Today when I sat in the car I saw a moose and its calf running over the street in the middle of all traffic. Tried to find the way, watching out for the cars, looking so confused, lost and stressed.

First I just thought it was cool to see it in a place like that, so close to us people. But when it felt like I could see the frustration in its eyes, I felt something else. Recognising.

That's exactly how I can feel sometimes when I coming in to town, in to city or to shopping centres. It's people and cars everywhere, you can't look anywhere without seeing them. It's noisy. It's frustrating and stressing.

I feel like a lost animal, running around and mostly longing back out to my calm place. It's just to realize once again, I'm not a big city person (even if it can have it's charm some evenings or so). But I'm more of a country girl, wish to live close to the forest and close to water. With a calm around me that I'm the one deciding when I want a break from, not the other way around.

Poor moose's, I really hope they found their way back to the forest before the cars stressed them out totally.

And you out there...remember to enjoy the nature we have...a gift to us all...

Sunday 19 July 2009

Strength and love

Do you have the right to feel satisfied about doing something that should be a matter of course?
Or maybe it's actually not that I feel satisfied about what happened, or rather not happened, but sooner the feeling is because of the discovery and the feeling about that it was just a matter of course even for me.

To have no doubt about the situation. No doubt about where my feelings, heart, and wish is. And because of that no problem what so ever to stand up for me and my.

I have friends in my life that have been given me strength and support at many steps on my way through life. And once again, I can from the bottom of my heart say that I have found a bosom friend again, a person taking a special place in my heart and my mind. Some one that strengthen me as person, in mind, dreams and wishes.

You support me, letting me be me, trust me and love me.
I know I tried to fight it, tried to run, and tried to hide. But I feel so deeply happy I gave up, gave it a chance, and dared to come close to someone again.

You, the prince on the white horse, give me so much energy and warmth. And I just hope that in time I can give you even more back.

Thursday 9 July 2009

Dreams in the clouds

It start to tickle, some place deep inside you. A sparkling warmth. A flame, trying to find it's way. You just want to giggle, jump, or dance around.

Yes, it's a feeling that reminds in different ways about hysterical love. And in one way it maybe is. But it's the love to the life, to YOUR life, and YOUR believes.

It's about getting a dream come alive inside you. Do you know it?
Not only as a weak wish passing bye, but as a strong burning longing. A believe that things can happen, if you really want it to happen.

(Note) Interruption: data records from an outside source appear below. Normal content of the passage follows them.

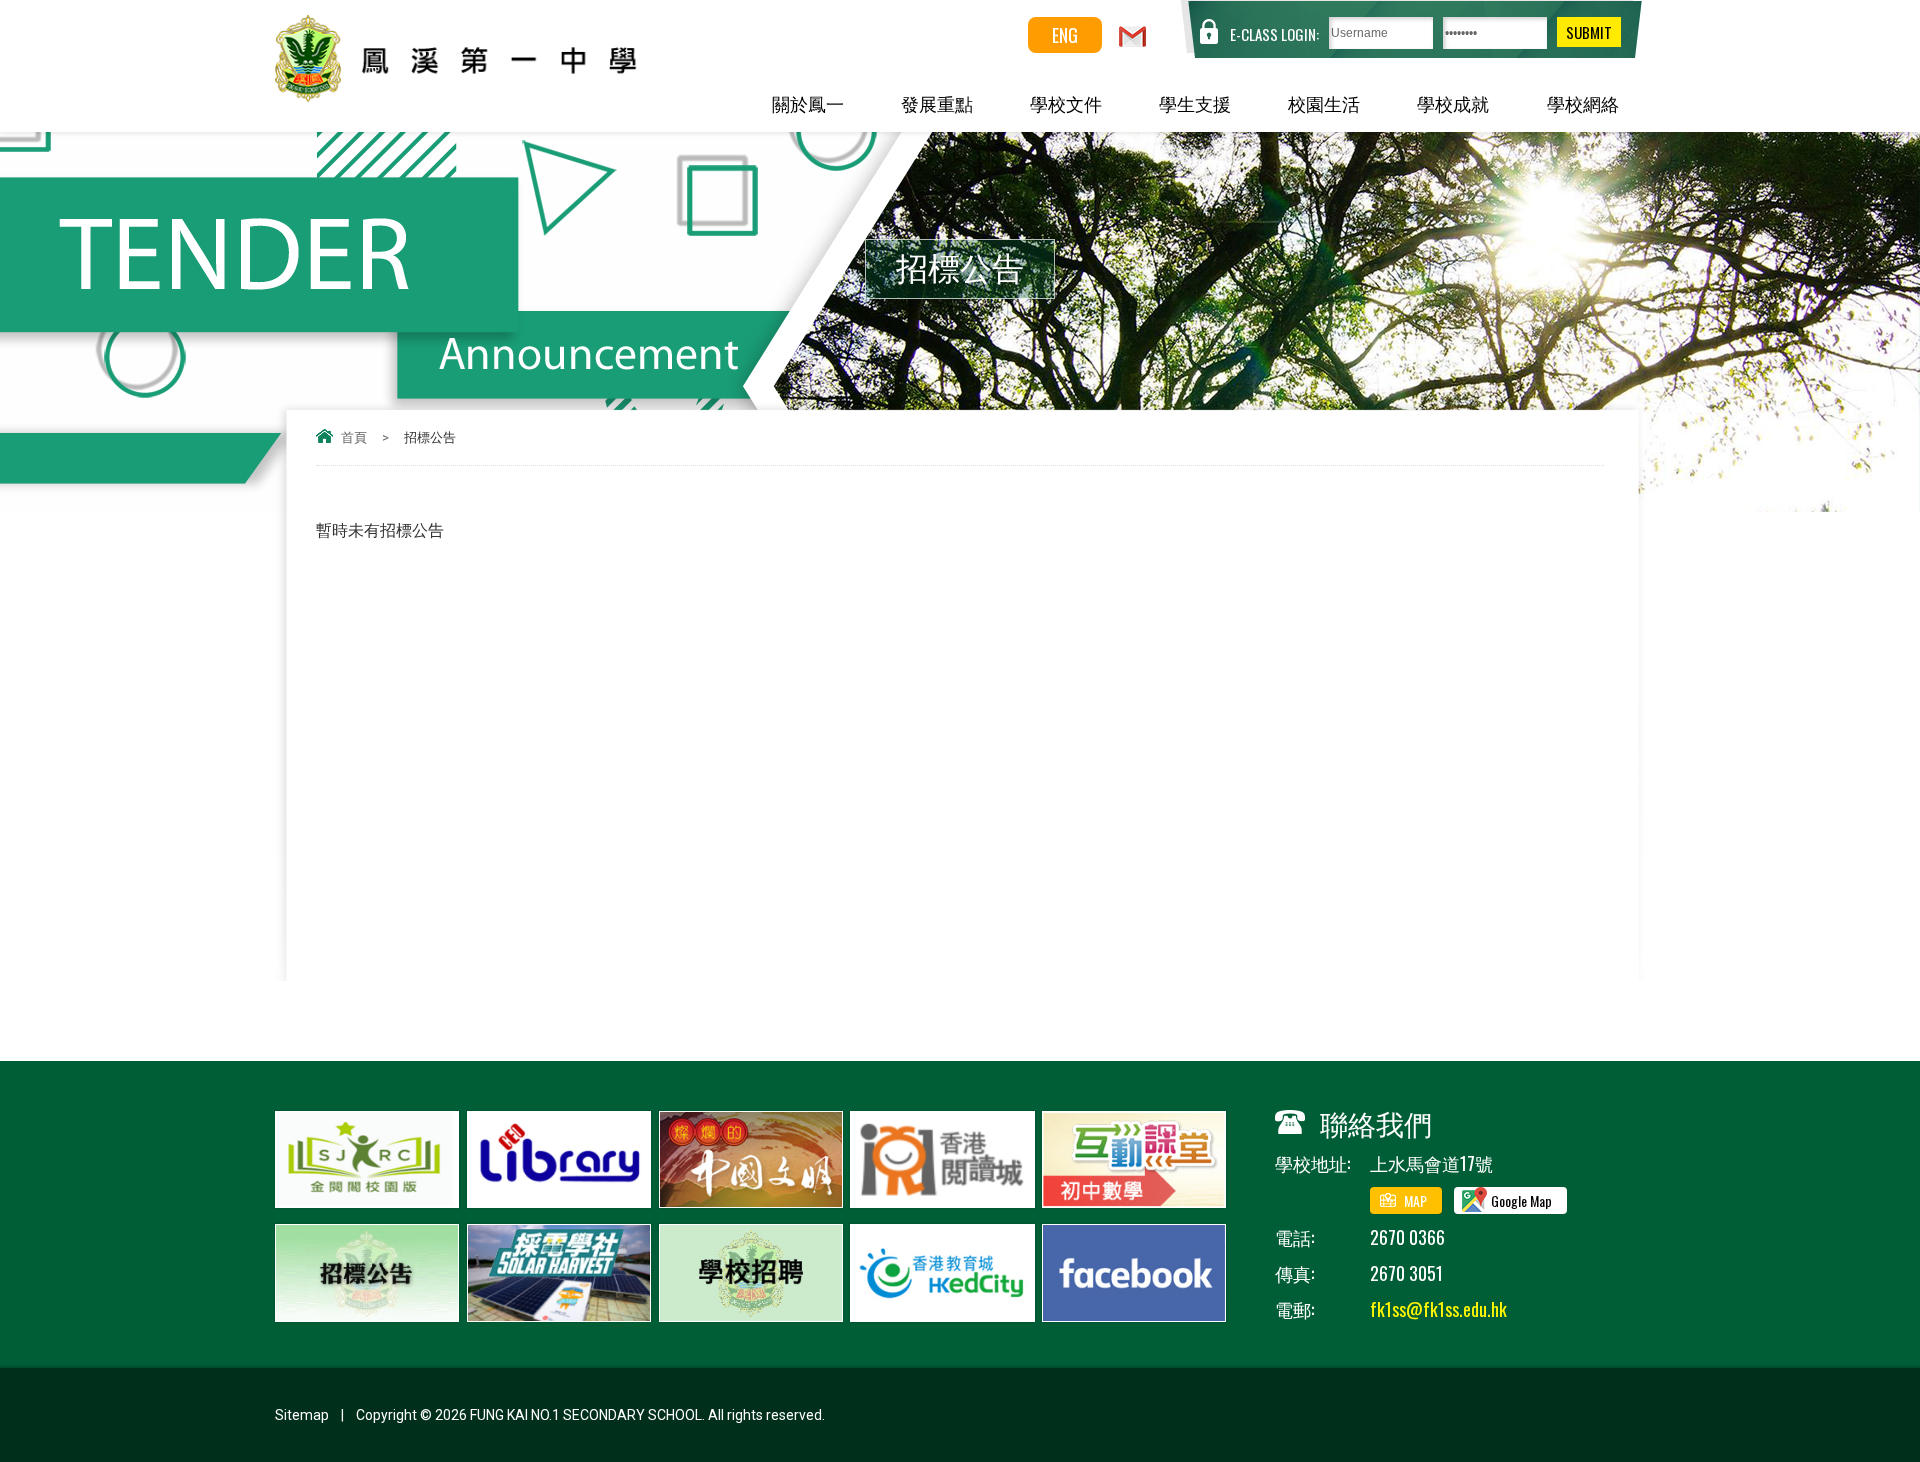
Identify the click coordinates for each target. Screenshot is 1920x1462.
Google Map (1521, 1200)
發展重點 (937, 103)
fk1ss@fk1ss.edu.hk (1438, 1309)
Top (1869, 1373)
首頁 (354, 437)
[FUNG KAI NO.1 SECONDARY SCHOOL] (501, 94)
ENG (1065, 35)
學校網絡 (1583, 103)
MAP (1415, 1200)
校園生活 (1324, 103)
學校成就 (1453, 103)
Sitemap (302, 1415)
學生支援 (1195, 103)
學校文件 (1066, 103)
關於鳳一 (808, 103)
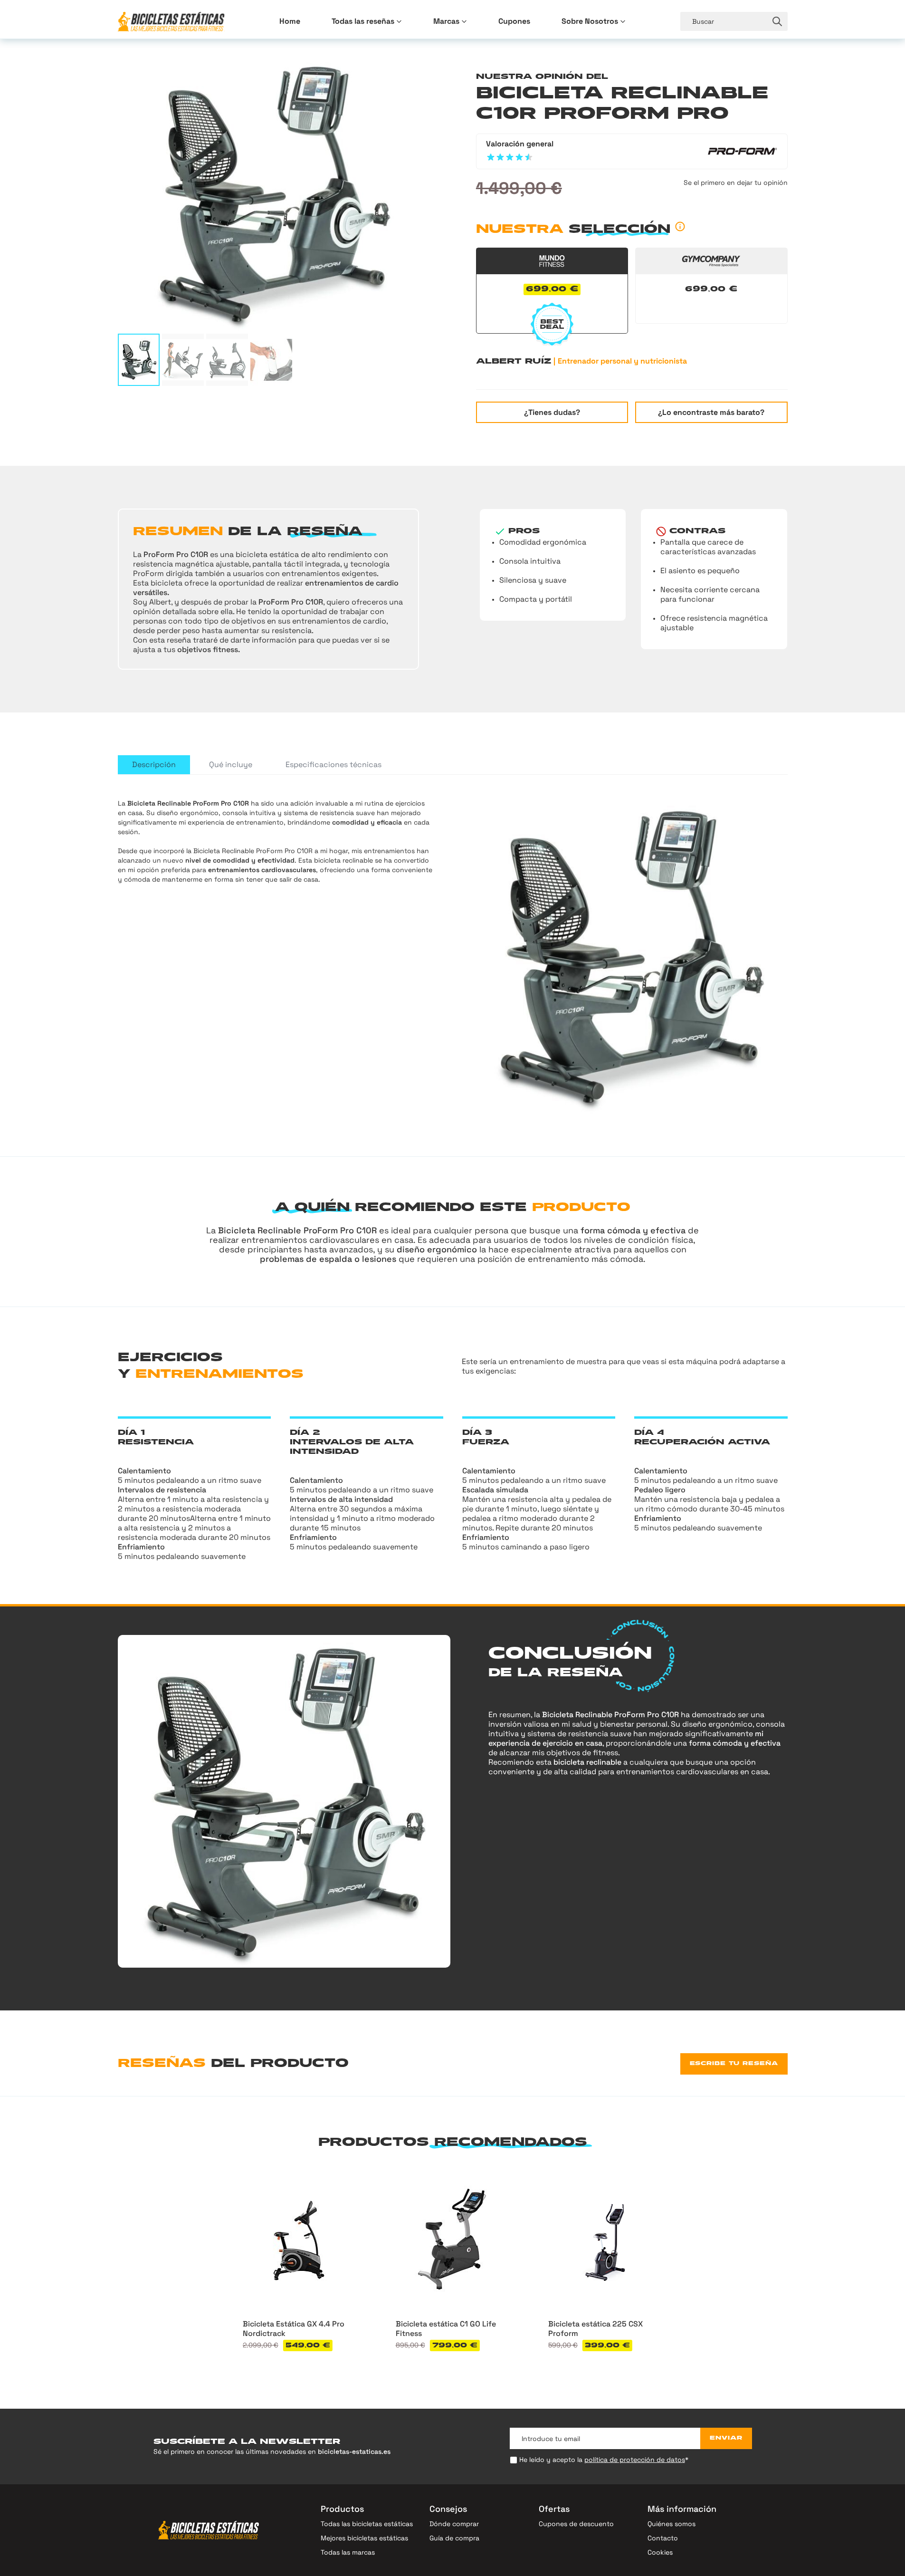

I believe it's always important to have goals in life. But sometimes some things get more alive in you. And get this special energy running around inside you.

You can't really stop thinking about it. You can't sleep at nights. You just want everything to happening now. Your mind is constantly overloaded, and your body just want to take you around a marathon if needed. As getting in love.

Then it's just try to keep it alive. Live in the feeling, work with the flow, and try to go on in right direction with the dream kept in front of your eyes.